CONSIGNE DONNÉE: D'après le texte fourni sur la colonie de Montmartre, où les animaux se sont-ils réfugiés pendant le feu de prairie ?

Un feu de prairie qui n’était pas prévu

L’exécution de ces gros travaux avait nécessité l’embauchage de vingt-cinq ouvriers des environs, la plupart canadiens-français. Mais pour quelle raison furent-ils tenus à l’écart des colons de Montmartre ? C’était une occasion unique pour les nouveaux venus de frayer avec des gens du pays, de recueillir de leur bouche tant d’informations pratiques et de conseils dont ils avaient si grand besoin.

Au cours de cette entreprise de construction, Foursin s’absenta pour raison d’affaires. Goupil partit pour la France et Cuvillier quitta le service de la Société. Celle-ci n’était plus représentée que par les deux Chartier et Albert Hayman. En octobre, la famille Rollin, qui logeait dans la Grande Maison, où l’homme et la femme travaillaient sans salaire, alla tenter fortune ailleurs. Les trois jeunes gens demandèrent alors à Mme de Trémaudan de préparer leurs repas.

Vers la fin du mois, un feu de prairie courut furieusement à travers la colonie, y semant une panique aisée à comprendre. Personne n’avait parlé aux Montmartrois de la possibilité d’un tel fléau. On avait bien recommandé de tracer des raies de charrue autour des meules, mais sans fournir aucune explication. Cette mesure eût été d’ailleurs insuffisante, avec un vent comme celui qui poussait les vagues de flammes. Les Trémaudan sauvèrent à grand peine leur demeure et tout le foin des colons fut entièrement détruit. On n’eut cependant pas à déplorer de perte de maisons ni d’animaux. Ces derniers, instinctivement, s’étaient réfugiés dans les bas-fonds marécageux, laissant passer la tourmente incendiaire. Le lendemain de cette dure épreuve, il neigea !… Ce fut une consternation générale. Qu’étaient-ils venus faire dans cet étrange pays ?… Pourquoi les ouvriers de la Grande Maison ne les avaient-ils pas mis en garde contre le danger des feux de prairie ?… Pourquoi leurs chefs n’avaient-ils pas eu recours à l’expérience des anciens ?…


Le premier hiver fait une victime, mais un jour de l’an joyeux relève le moral

Armand Goupil revient de France et les actionnaires prennent officiellement possession de la Grande Maison, avec Souchotte comme cuisinier. Une fillette vient au monde chez les Simonin. Mme de Trémaudan remplit l’office de sage-femme. Cette première naissance dans la jeune colonie est un événement qui compte. Dès que le père a été rassuré sur la délivrance heureuse de sa femme, il s’est précipité dans les bureaux de la Société pour demander le grand drapeau français et, triomphalement, il a planté les trois couleurs devant sa modeste demeure.

DONNÉES ENREGISTRÉES:
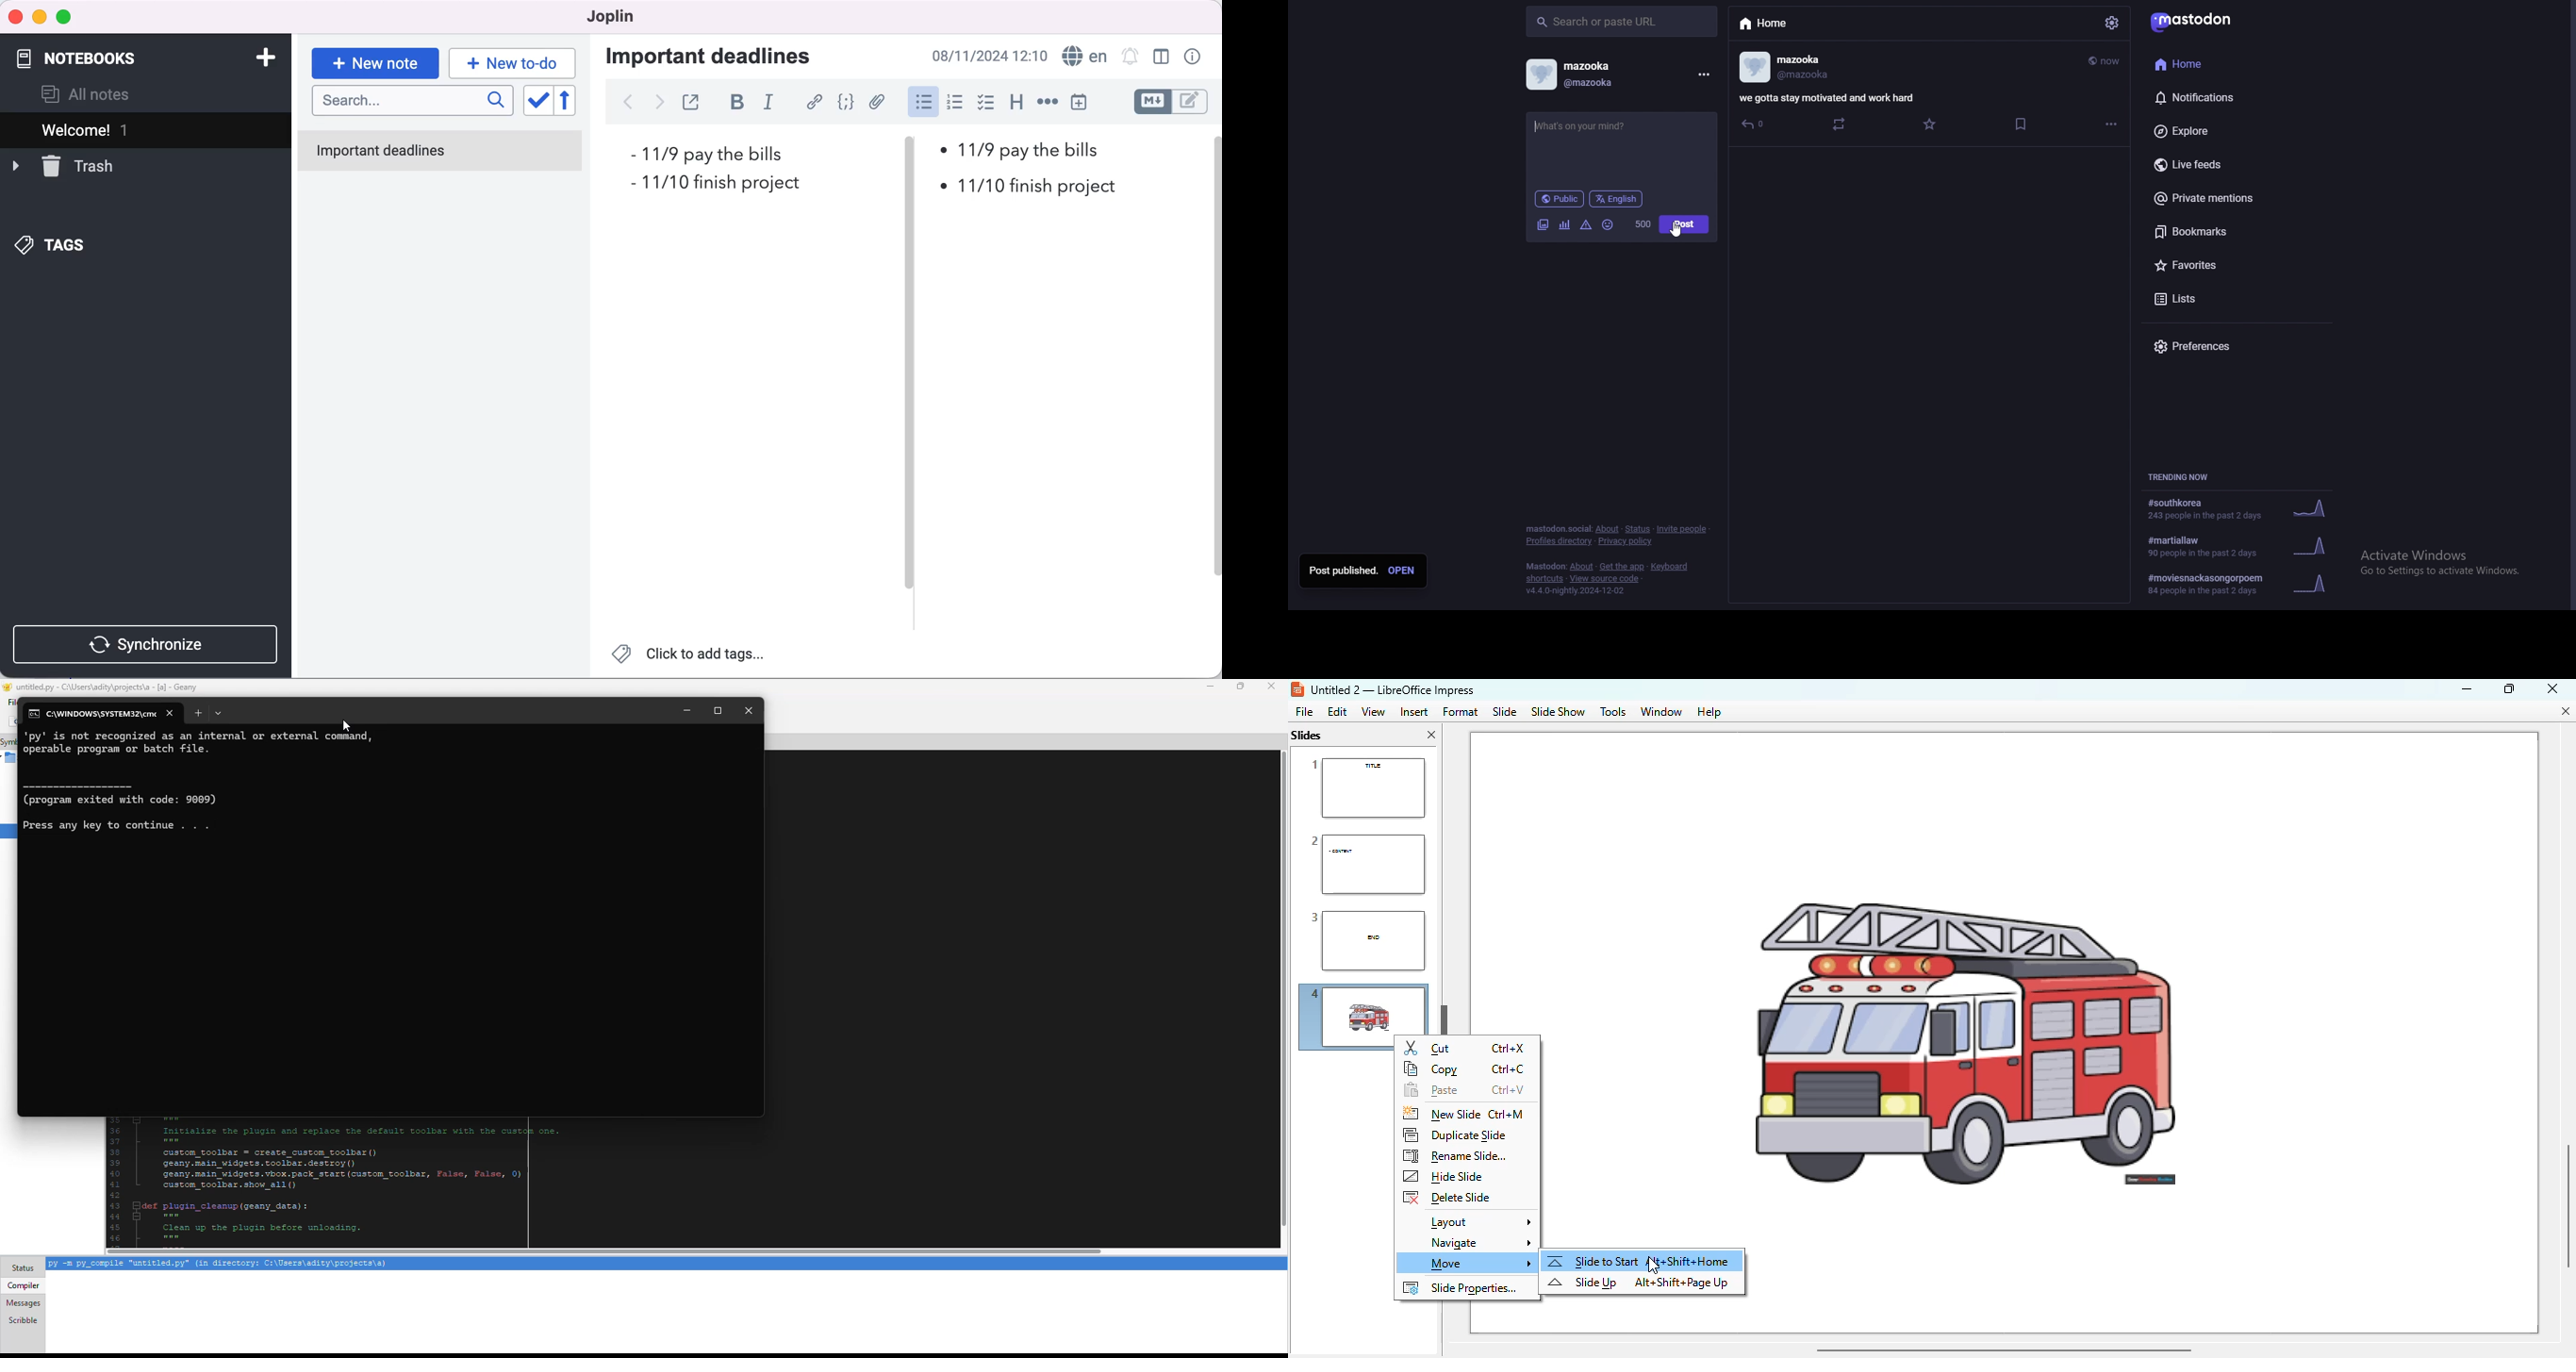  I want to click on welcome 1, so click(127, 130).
---
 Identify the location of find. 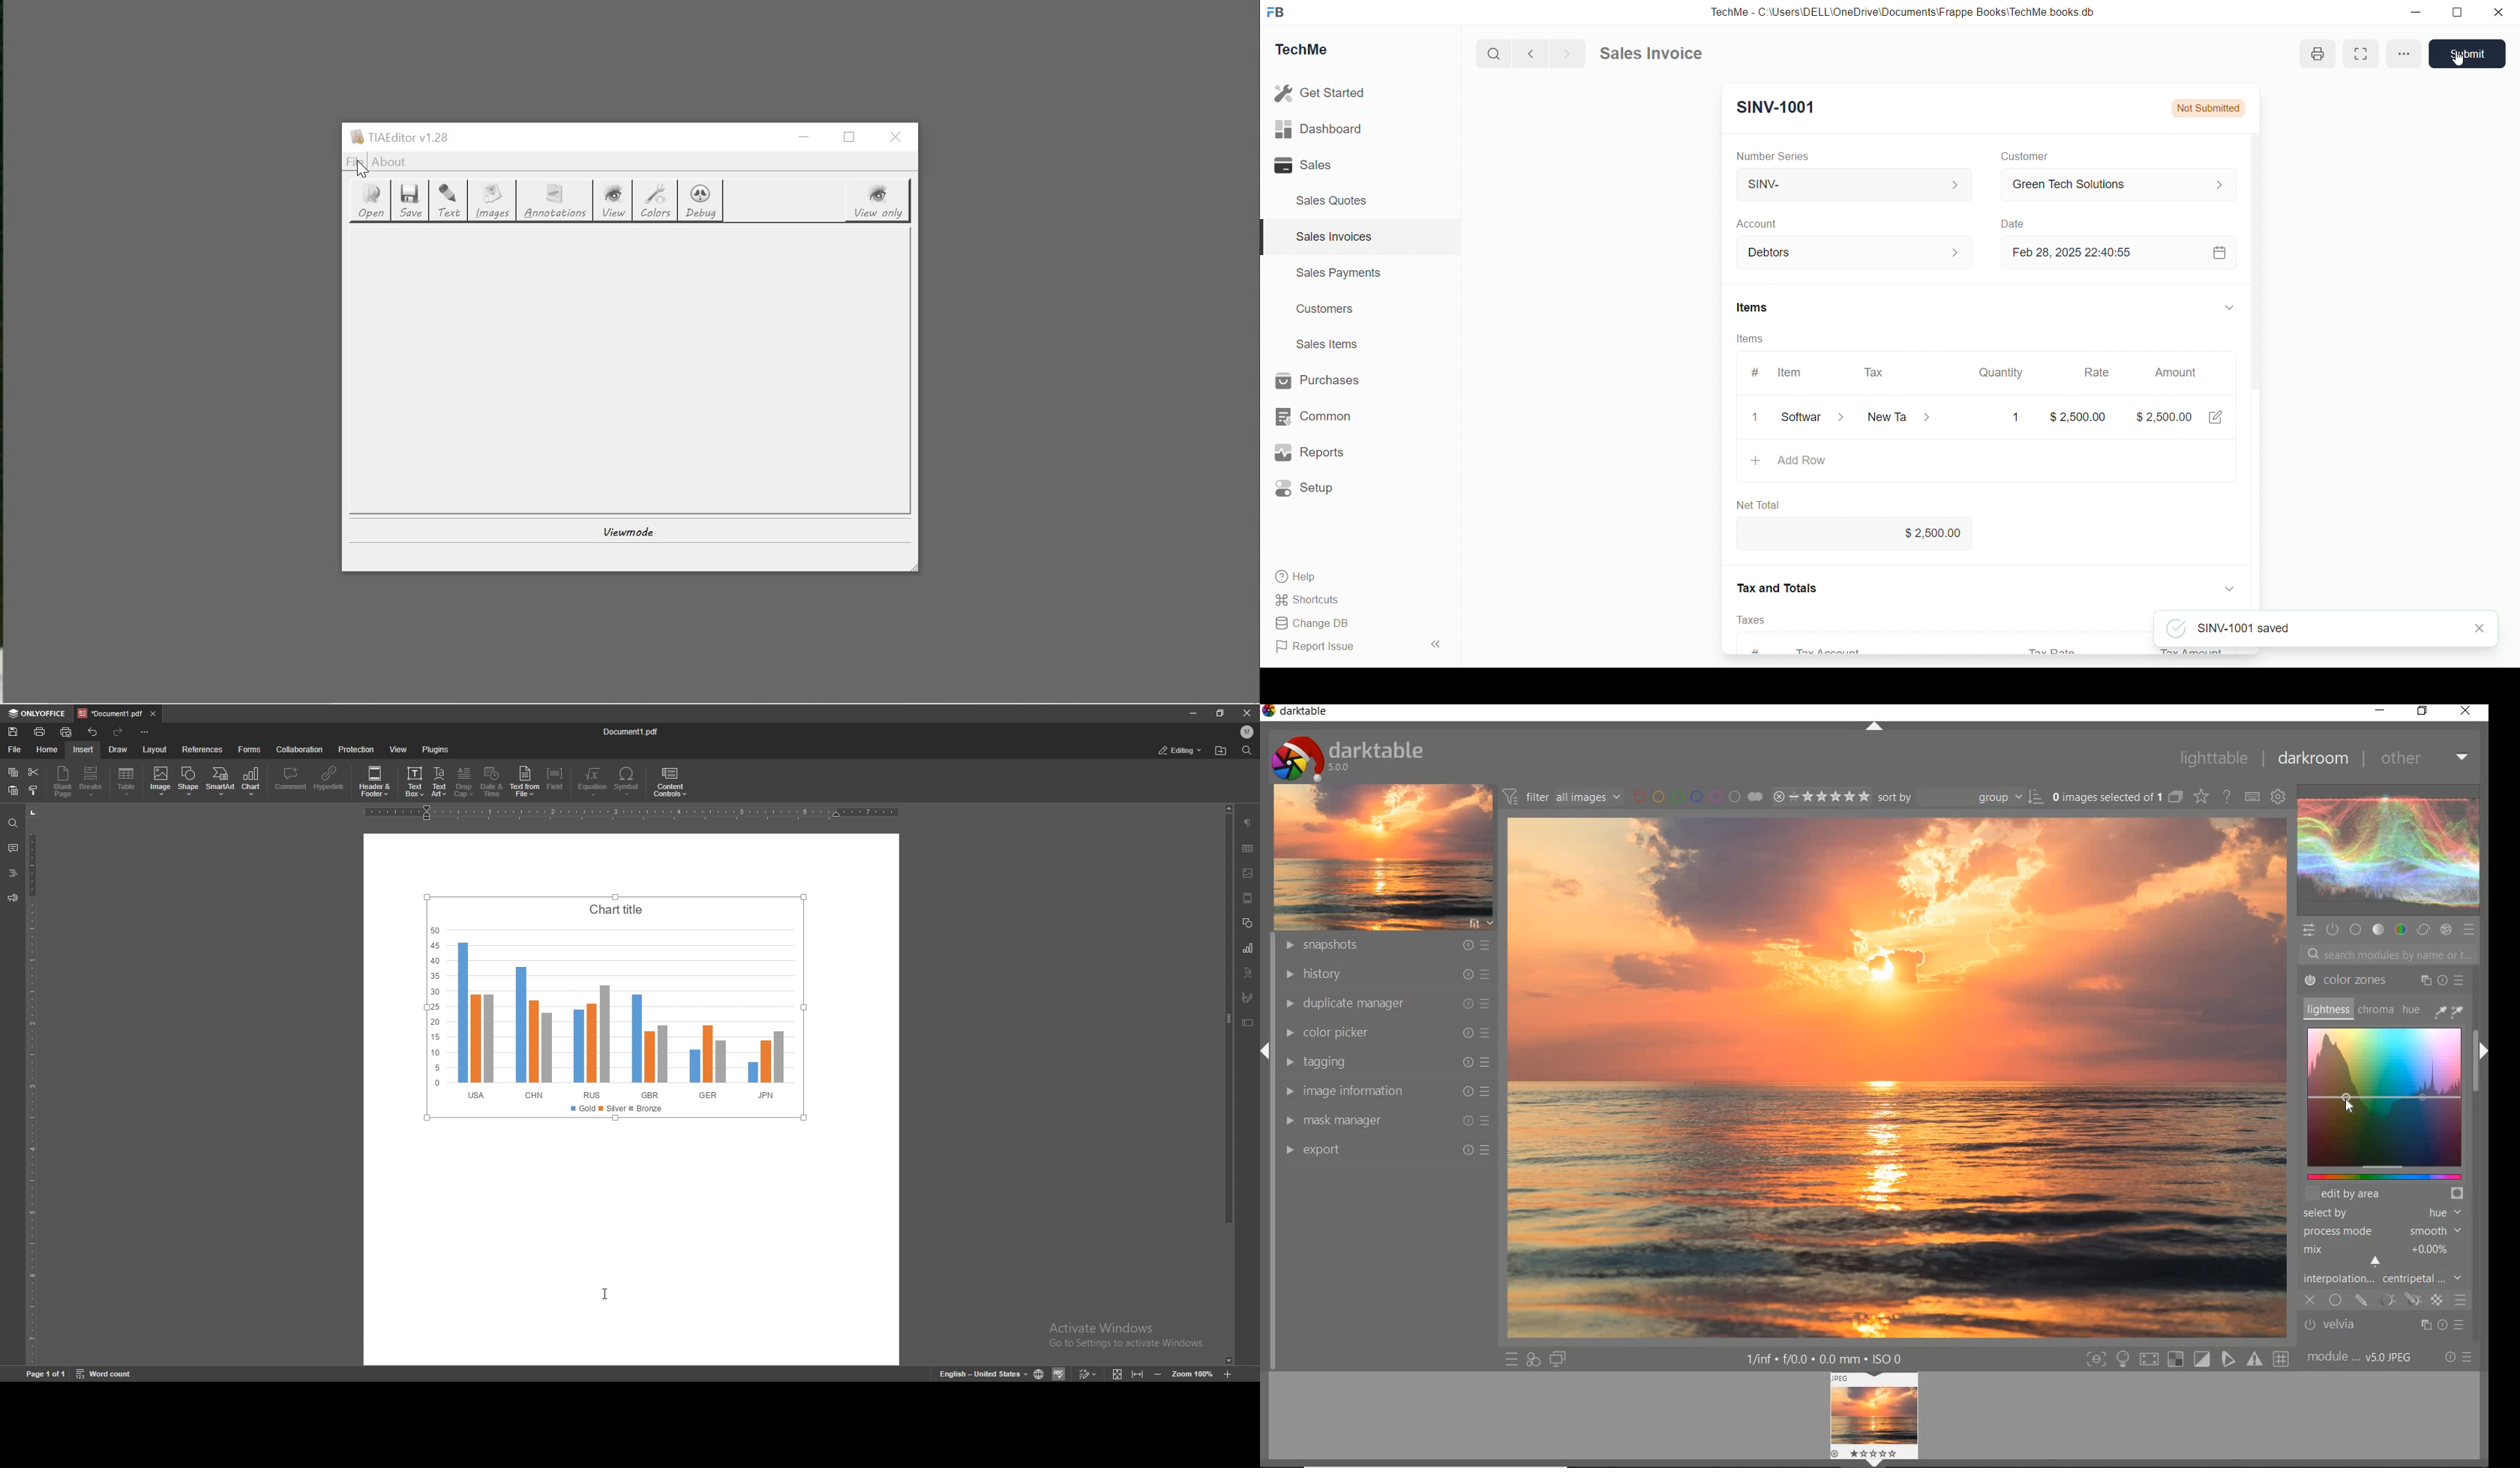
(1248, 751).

RÉPONSE APPORTÉE: Ils se sont réfugiés dans les bas-fonds marécageux.